Why This Matters for Accountability and Regulation
Verma identifies three specific categories of operational risk that emerge from this observability gap. The first is non-reproducibility: the same input may not produce the same reasoning path on a subsequent run, making it difficult to verify or validate system behaviour. The second is audit gaps: reconstructing the chain of decisions that led to a particular outcome becomes genuinely difficult when the reasoning process itself was not captured in a structured way. The third is accountability: in regulated environments, organisations may be unable to justify or explain outcomes that their own AI systems produced.
Verma’s position is that AI observability is moving beyond traditional logging into a distinct set of capabilities: prompt tracing, monitoring of reasoning paths, tracking of memory states across multi-step tasks, behavioural analytics, and visibility into how an AI system interacts with external tools. “In software, the code documents the app,” Verma says, citing a framing used by LangChain that has shaped his thinking. “In AI, the traces do.”
From Engineering Concern to Governance Requirement
A central theme in Verma’s analysis is that observability is increasingly being treated not purely as an engineering concern but as a component of AI governance itself. As organisations deploy AI systems capable of independent reasoning across business-critical workflows, the ability to explain and reconstruct system behaviour becomes a prerequisite for operating those systems responsibly, particularly in contexts where decisions need to be justified to regulators, auditors, or affected parties.
“My view on this is that AI structures and assets will stop being limited to intelligence alone,” Verma says. “It will be defined by how visible the processes are.

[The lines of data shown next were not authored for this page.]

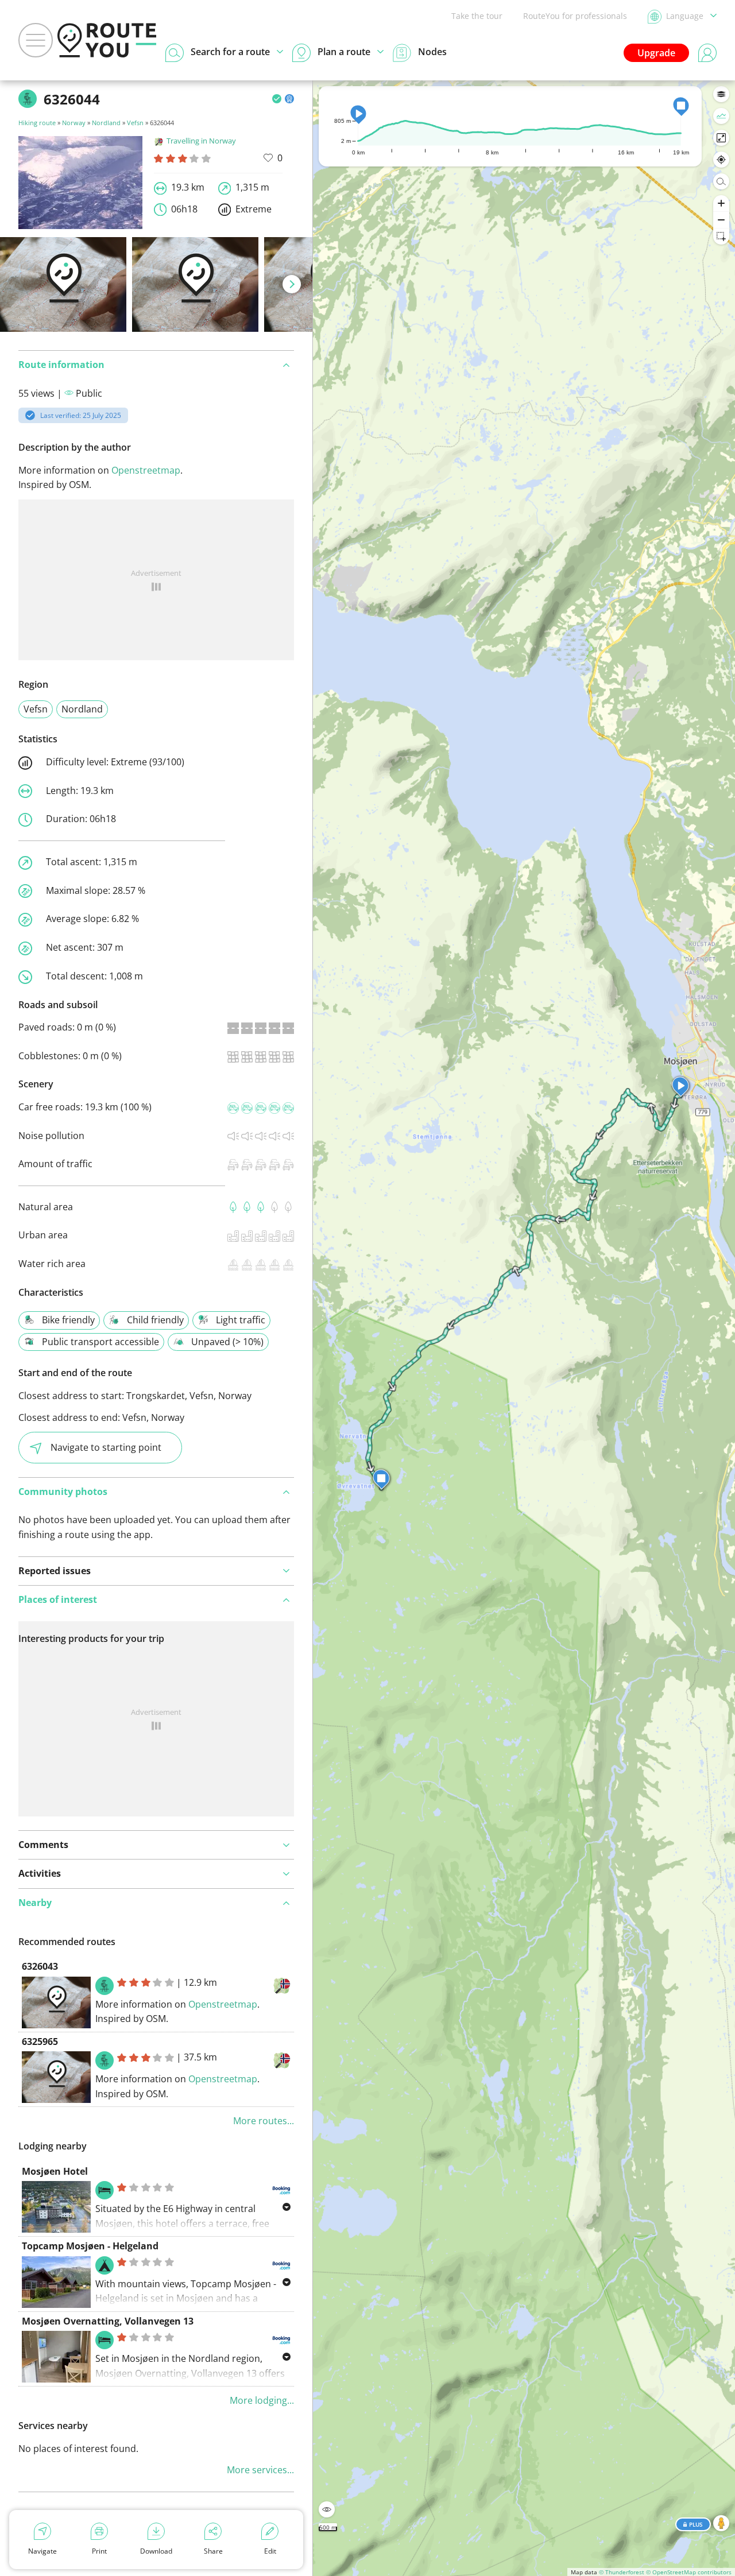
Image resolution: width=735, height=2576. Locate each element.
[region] (524, 1328)
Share (213, 2551)
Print (99, 2551)
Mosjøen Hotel (55, 2171)
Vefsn (135, 122)
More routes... (263, 2120)
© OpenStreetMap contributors (689, 2572)
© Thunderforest (621, 2572)
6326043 (40, 1966)
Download (156, 2551)
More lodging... (262, 2400)
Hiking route (37, 122)
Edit (270, 2551)
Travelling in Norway (201, 140)
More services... (260, 2469)
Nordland (106, 122)
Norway (74, 122)
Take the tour (476, 15)
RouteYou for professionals (575, 15)
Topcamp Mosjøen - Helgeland (90, 2246)
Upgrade (656, 53)
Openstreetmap (145, 470)
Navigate (42, 2551)
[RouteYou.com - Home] (106, 40)
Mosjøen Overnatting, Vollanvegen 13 (108, 2321)
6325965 (40, 2041)
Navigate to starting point (106, 1447)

Enterprises that solve the observability problem early will lead the race because they can grow with confidence while others continue to manage unclear risks.”

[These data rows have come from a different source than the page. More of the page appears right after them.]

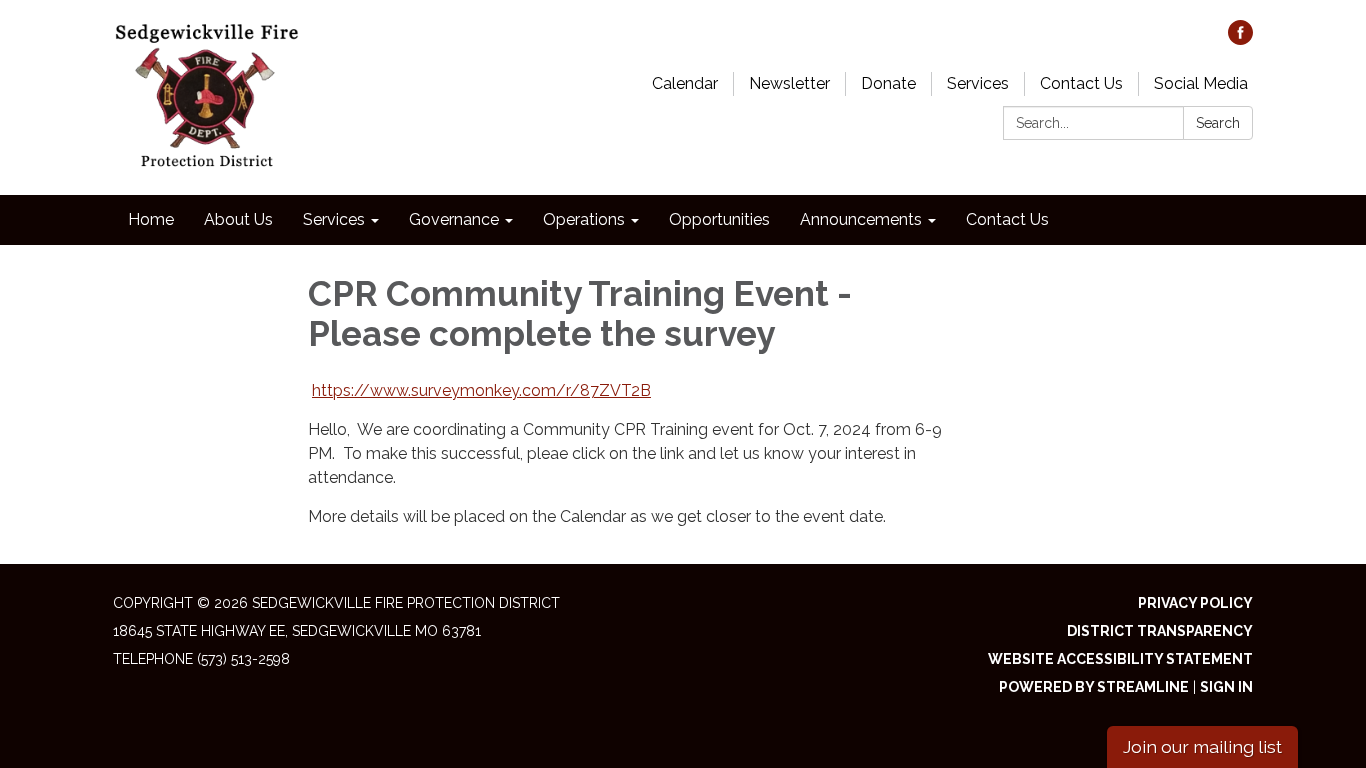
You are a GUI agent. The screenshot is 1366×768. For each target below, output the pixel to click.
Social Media (1201, 83)
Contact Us (1081, 83)
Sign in (1226, 687)
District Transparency (1160, 631)
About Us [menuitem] (238, 219)
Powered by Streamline (1094, 687)
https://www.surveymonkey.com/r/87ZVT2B (481, 390)
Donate (888, 83)
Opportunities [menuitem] (719, 219)
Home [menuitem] (151, 219)
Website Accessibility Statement (1120, 659)
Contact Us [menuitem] (1007, 219)
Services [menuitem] (334, 219)
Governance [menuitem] (454, 219)
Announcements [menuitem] (861, 219)
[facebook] (1240, 39)
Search (1218, 123)
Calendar (685, 83)
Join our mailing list (1202, 746)
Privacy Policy (1195, 603)
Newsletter (789, 83)
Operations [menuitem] (584, 219)
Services (978, 83)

What Verma Believes Will Define the Next Phase of AI Adoption
Verma’s broader view is that the trajectory of enterprise AI has shifted. The initial focus across the industry was on capability and speed, building systems that could operate independently across an increasing range of tasks. What organisations are now confronting is that independent systems whose internal processes cannot be examined represent a significant operational risk regardless of how capable those systems are.
“Organizations that master that layer, the visibility layer, will define the next era of AI,” Verma says.
The result, in his assessment, is a shift toward behavioural monitoring, cognitive telemetry, and the auditing of reasoning itself, disciplines that did not meaningfully exist in conventional software observability and that he believes will increasingly distinguish organisations that scale AI adoption with confidence from those that continue to manage largely unquantified risk.